Pada Kamis (22/12/2022), di Jakarta, digelar diskusi terkait pengembangan biometana dengan melibatkan lebih dari 100 orang perwakilan dari sektor industri, komersial, pembuat kebijakan, serta organisasi internasional. Direktur Bioenergi Kementerian ESDM Edi Wibowo mengatakan, selain memberi nilai tambah, keuntungan biometana ialah pengurangan dampak lingkungan mengingat elpiji dan bahan bakar solar memiliki emisi tinggi.
Dalam diskusi itu terbuka peluang besar untuk injeksi biometana ke infrastruktur pipa gas yang telah tersedia. Namun, ketersediaan yang tak merata dan pasokan yang terbatas menjadi tantangan. Pembentukan kluster suplai biometana dapat menjadi salah satu opsi pendekatan yang dapat dilakukan.
Hal itu bagian dari upaya mencapai target bauran energi terbarukan sebesar 23 persen pada 2025 serta pencapaian target emisi nol bersih (NZE) pada 2060. ”Dengan sisa waktu yang ada, dengan kolaborasi semua pemangku kepentingan, saya yakin target-target ini dapat terpenuhi,” kata Edi dikutip dari laman Ditjen EBTKE Kementerian ESDM, Jumat (23/12/2022).
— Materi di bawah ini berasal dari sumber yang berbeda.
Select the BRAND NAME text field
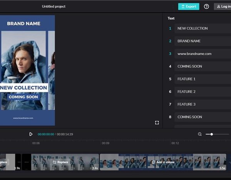 point(202,41)
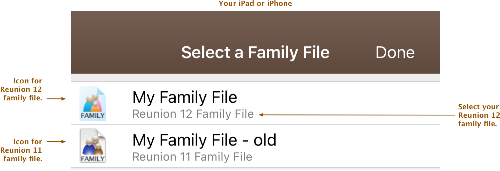500x171 pixels.
Task: Tap the Reunion 11 family file icon
Action: [93, 145]
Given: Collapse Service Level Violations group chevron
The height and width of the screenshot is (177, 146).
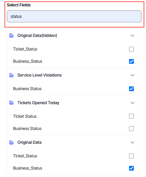Looking at the screenshot, I should [x=133, y=75].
Sebelumnya, pada akhir September 2022, peletakan batu pertama pembangunan pabrik biogas terkompresi terbesar di Asia dibangun di sentra sawit Kabupaten Langkat, Sumatera Utara. Pabrik itu mengolah limbah sawit menjadi energi terbarukan dan akan menggantikan sebagian energi fosil (Kompas.id, 28/9/2022).
Menurut Edi, dalam acara tersebut, potensi biogas terkompresi di Indonesia sangat besar, dengan dukungan 16 juta hektar kebun sawit. Sekitar 60 persen dari tandan buah segar sawit merupakan limbah yang bisa dimanfaatkan untuk bioenergi.
Adapun biogas menjadi salah satu jenis bionergi di samping antara lain biodiesel, bioetanol, biooil, dan biomassa. Sementara bioenergi ialah salah satu potensi energi terbarukan selain surya, air, angin, panas bumi, dan laut. Menurut data Ditjen EBTKE Kementerian ESDM, potensi bioenergi mencapai 57 gigawatt, tetapi pemanfaatannya baru 3.086 megawatt.